この構成によれば、ユーザが接触式の決済及び非接触式の決済のいずれを指示した場合であっても対応することができるため、利便性を向上させることができる。
【0047】
決済媒体の一つであるユーザ端末装置11には、決済アプリ等を通じてユーザにより設定された決済手段に対応した代替識別情報、例えば第1発行事業者に対応した代替識別情報や、第2発行事業者に対応した代替識別情報が記憶されている。
この構成によれば、決済アプリ等において発行事業者を選択する操作を行うという簡単な操作を行うだけでポイントを獲得することが可能となる。
【0048】
代替識別情報は、図4(B),(C)に示されるように、ユーザ端末装置11及びクレジットカードのそれぞれのNFCチップに記憶されているデータにおいて、ユーザにより設定された発行事業者に対応したデータ領域に保持されている。
この構成によれば、発行事業者毎にNFCチップのデータ構造が異なる場合であっても、代替識別情報を適切に記憶させることができる。
【0049】
POS端末装置12は、利用者情報に含まれるポイント用固有情報をポイント付与ファイルF10として保持する一方、決済用固有情報を保持しない。
この構成によれば、クレジットカード番号等の決済用固有情報がPOS端末装置12から漏洩することを未然に防止できるため、セキュリティ性を向上させることができる。
【0050】
POS端末装置12はポイント付与ファイルF10をポイント処理サーバ装置14に送信する。ポイント付与ファイルF10には、ユーザ識別情報と決済情報とが関連付けられた第1送信情報、及び代替識別情報と決済情報とが関連付けられた第2送信情報が含まれている。変換部53は、ポイント付与ファイルF10に第1送信情報が含まれている場合には、第1送信情報に含まれるユーザ識別情報と、第1識別情報に関連付けられた決済情報とを対応付けてポイント付与部54に送信する。

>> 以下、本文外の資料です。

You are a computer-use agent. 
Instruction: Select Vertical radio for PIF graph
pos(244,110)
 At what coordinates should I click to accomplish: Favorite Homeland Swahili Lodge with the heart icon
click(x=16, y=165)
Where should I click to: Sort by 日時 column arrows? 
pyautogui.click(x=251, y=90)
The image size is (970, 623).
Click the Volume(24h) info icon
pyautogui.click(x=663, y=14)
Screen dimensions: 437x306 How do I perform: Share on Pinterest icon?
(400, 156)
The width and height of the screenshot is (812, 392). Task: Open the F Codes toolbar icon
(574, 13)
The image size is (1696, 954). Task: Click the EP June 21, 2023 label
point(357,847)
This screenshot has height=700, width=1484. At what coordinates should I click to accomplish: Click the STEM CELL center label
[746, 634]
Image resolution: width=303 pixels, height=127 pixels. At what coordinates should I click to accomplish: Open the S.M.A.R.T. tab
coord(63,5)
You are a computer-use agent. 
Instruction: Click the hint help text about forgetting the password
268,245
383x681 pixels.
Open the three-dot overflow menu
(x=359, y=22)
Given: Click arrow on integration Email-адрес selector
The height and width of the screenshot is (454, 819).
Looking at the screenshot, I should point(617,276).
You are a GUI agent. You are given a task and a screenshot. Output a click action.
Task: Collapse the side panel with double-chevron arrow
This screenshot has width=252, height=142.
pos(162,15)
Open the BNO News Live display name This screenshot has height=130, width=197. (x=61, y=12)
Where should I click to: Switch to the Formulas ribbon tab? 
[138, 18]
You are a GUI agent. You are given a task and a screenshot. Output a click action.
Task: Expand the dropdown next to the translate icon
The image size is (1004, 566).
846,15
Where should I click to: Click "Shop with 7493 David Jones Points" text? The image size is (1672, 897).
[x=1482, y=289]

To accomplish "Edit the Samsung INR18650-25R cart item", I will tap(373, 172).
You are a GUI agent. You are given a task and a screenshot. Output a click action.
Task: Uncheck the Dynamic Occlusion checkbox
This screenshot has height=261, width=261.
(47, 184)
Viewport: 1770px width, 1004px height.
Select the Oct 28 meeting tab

変換部53は、ポイント付与ファイルF10に第2送信情報が含まれている場合には、第2送信情報に含まれる代替識別情報を変換テーブル511に基づいてユーザ識別情報に変換した後、ユーザ識別情報と、代替識別情報に関連付けられた決済情報とを対応付けてポイント付与部54に送信する。
この構成によれば、ポイント付与ファイルF10に第1送信情報及び第2送信情報が混在している場合であっても、ユーザ識別情報と決済情報とを適切に対応付けることができるため、より適格にポイントをユーザに付与することができる。
【0051】
POS端末装置12は、ポイント用固有情報がユーザ識別情報及び代替識別情報のいずれであるかを示す所定の識別子をポイント用固有情報に関連付けてポイント処理サーバ装置14に送信する。変換部53は、所定の識別子に基づいてポイント用固有情報がユーザ識別情報及び代替識別情報のいずれであるかを判断して、ポイント用固有情報が代替識別情報であると判断した場合に、変換テーブル511に基づいて代替識別情報をユーザ識別情報に変換する。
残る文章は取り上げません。